* Provided passage *
(begin)
Image Note  The concept of a primary is and should be ephemeral. That is, ideally you should have no “fixed” concept of which node is primary. In a replica set, all of the secondaries are writing the same data as the primary in order to keep up with replication. Therefore, if the secondaries are substantially less capable, they may not be able to cope in the event they are promoted to primary.

What Is an Arbiter?

An arbiter is a non–data-bearing node that may be used to provide an additional vote if there are an even number of voting members in a replica set. It does not cast a deciding vote or direct which node is the primary, but participates and can be a member of a quorum to decide a primary. Arbiters are best used to help avoid the “split brain” problem described earlier. Consider the diagram shown in Figure 11-2. With the addition of an arbiter to Site A, we can always have one side that can create a majority. This means in the event of the network break, we don’t wind up with two primaries! We can add further resiliency by having an arbiter in a third Site C. This way, if Site A goes down we can still form a majority from the nodes in Sites B and C. Using a third site like this we can always continue in the event we lose connectivity to any one site.

9781484211830_Fig11-02.jpg

Figure 11-2. Split brain problem solved

Drilling Down on the Oplog

In simple terms, the oplog (operation log) is a capped collection with a rolling record of the changes that a primary instance makes to its databases for the purpose of replaying those changes to a secondary to ensure that the databases are identical. Each member of a replica set maintains its own oplog, and the secondaries query the primary’s (or other more up-to-date secondary’s via replication chaining) oplog for new entries to apply to their own copies of all databases.

The oplog creates a timestamp for each entry. This enables a secondary to track how far it has read from the oplog during a previous read and what entries it needs to transfer to catch up. If you stop a secondary and restart it a relatively short later time, it will use the primary’s oplog to retrieve all the changes it has missed while offline.

Because it is not practical to have an infinitely large oplog, the oplog is limited or capped at a particular size.

You can think of the oplog as a window on the recent activity of your primary instance; if that window is too small, then operations will be lost from the oplog before they can be applied to the secondaries. If an oplog has not yet been created on the current instance, the --oplogSize startup option allows you to set the size of your oplog in megabytes. By default for a Linux or Windows 64-bit system, the oplogSize will be set to 5 percent of the free disk space available for data storage with a minimum of 1GB and a maximum of 50GB. If your system is write/update intensive, then you may need to increase this size to ensure that secondaries can be offline for a reasonable amount of time without losing data.
(end)
* Supplied material *
(begin)
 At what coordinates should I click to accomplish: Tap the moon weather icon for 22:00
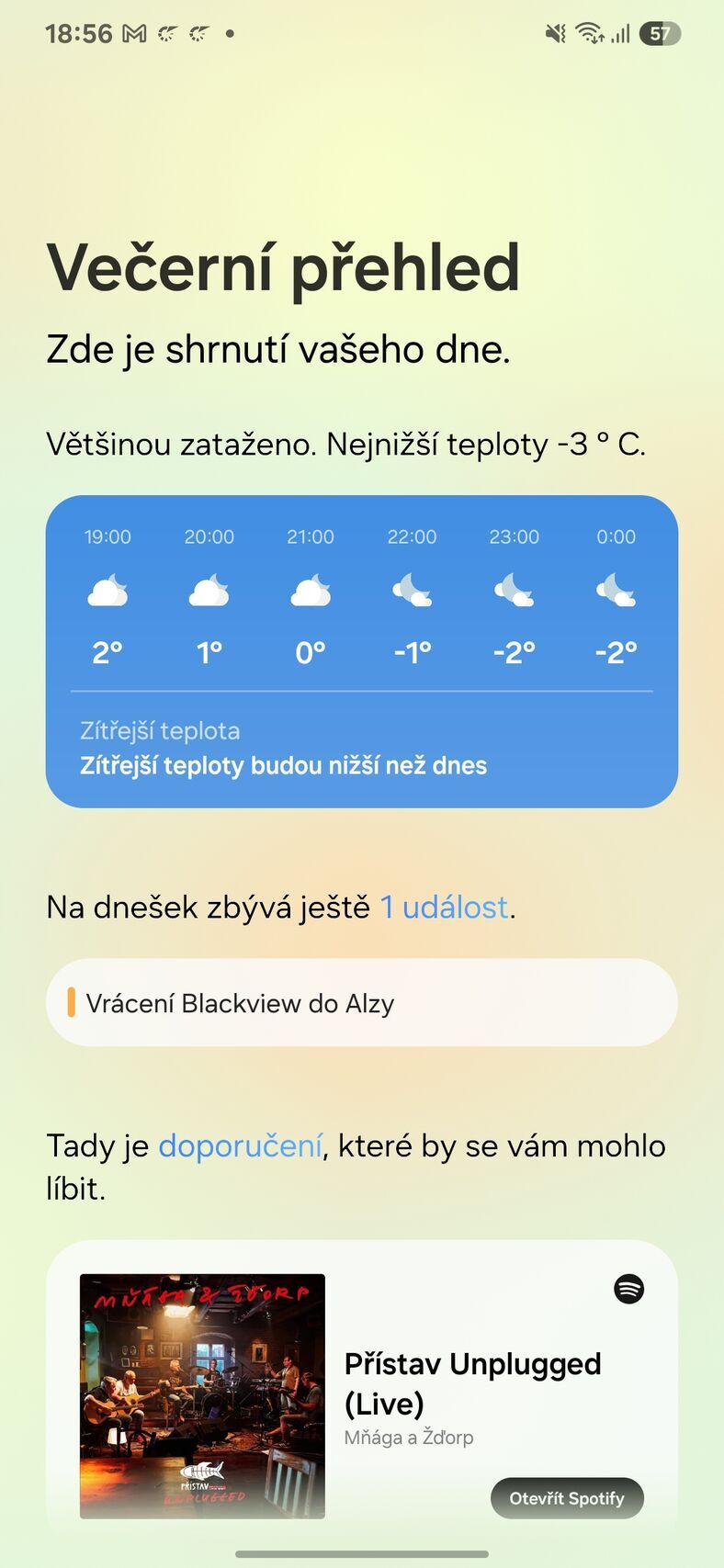click(413, 591)
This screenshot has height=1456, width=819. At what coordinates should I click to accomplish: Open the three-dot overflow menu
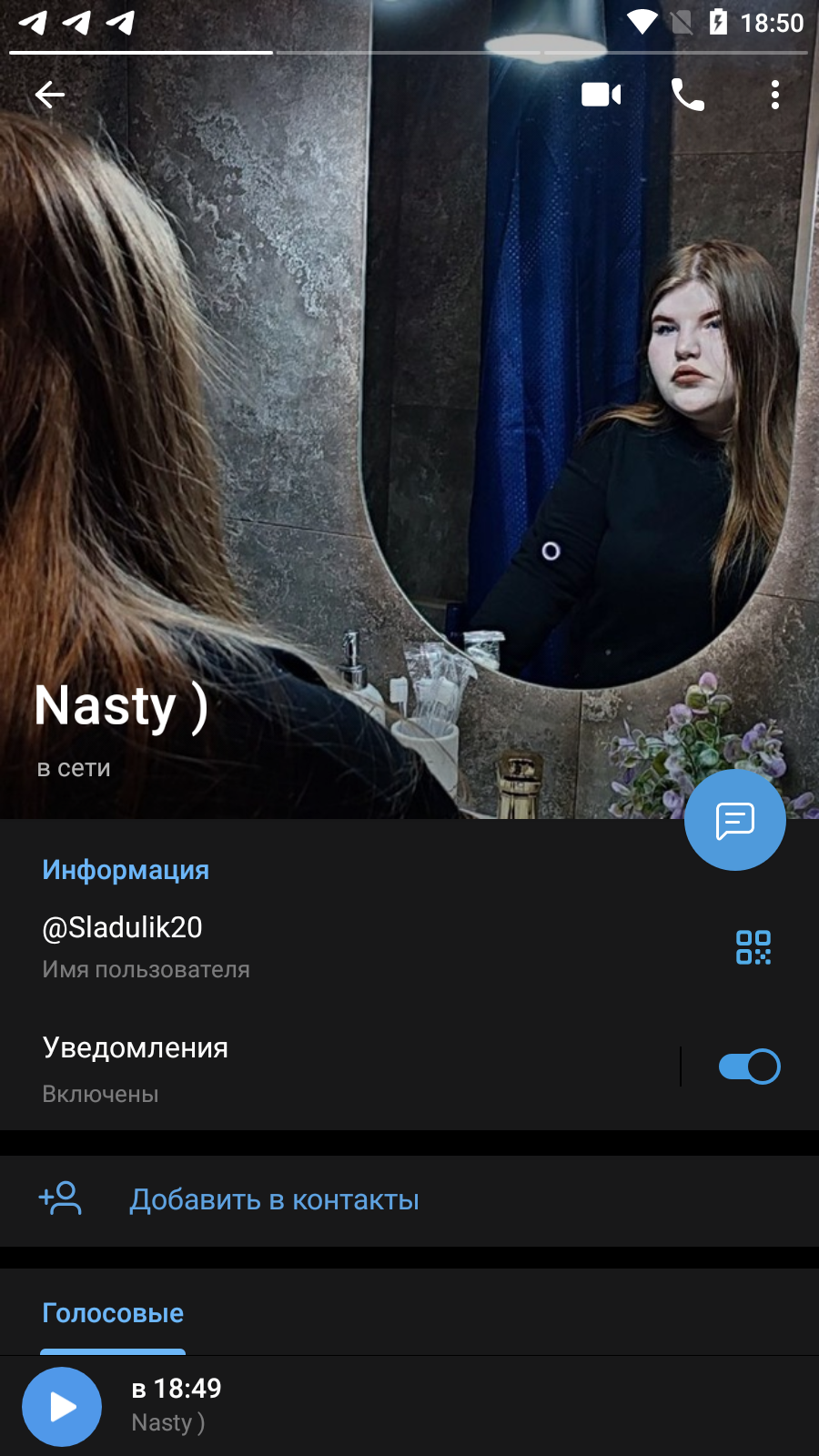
(end)
* Short problem 1 *
Answer these questions from the replication text:
(a) What kind of node is an arbiter?
(b) What does the oplog create for each entry?
(c) By default on a Linux or Windows 64-bit system, what is the oplogSize set to, and what are its minimum and maximum?
* Short problem 2 *
Output everything in the replication text from "Drilling Down on" down to "of all databases.".
* Short problem 3 *
Summarize the replication text in two sentences.
The lines have no connection to the replication text.

* Response 1 *
(a) A non–data-bearing node.
(b) A timestamp.
(c) 5 percent of the free disk space available for data storage, with a minimum of 1GB and a maximum of 50GB.

* Response 2 *
Drilling Down on the Oplog

In simple terms, the oplog (operation log) is a capped collection with a rolling record of the changes that a primary instance makes to its databases for the purpose of replaying those changes to a secondary to ensure that the databases are identical. Each member of a replica set maintains its own oplog, and the secondaries query the primary’s (or other more up-to-date secondary’s via replication chaining) oplog for new entries to apply to their own copies of all databases.

* Response 3 *
An arbiter is a non–data-bearing node that adds a vote to a replica set with an even number of voting members, which helps avoid the split brain problem so that a network break doesn't leave two primaries. The oplog is a capped collection of timestamped changes made by the primary that secondaries replay to stay identical, and its size can be set with the --oplogSize option so that operations aren't lost before secondaries apply them.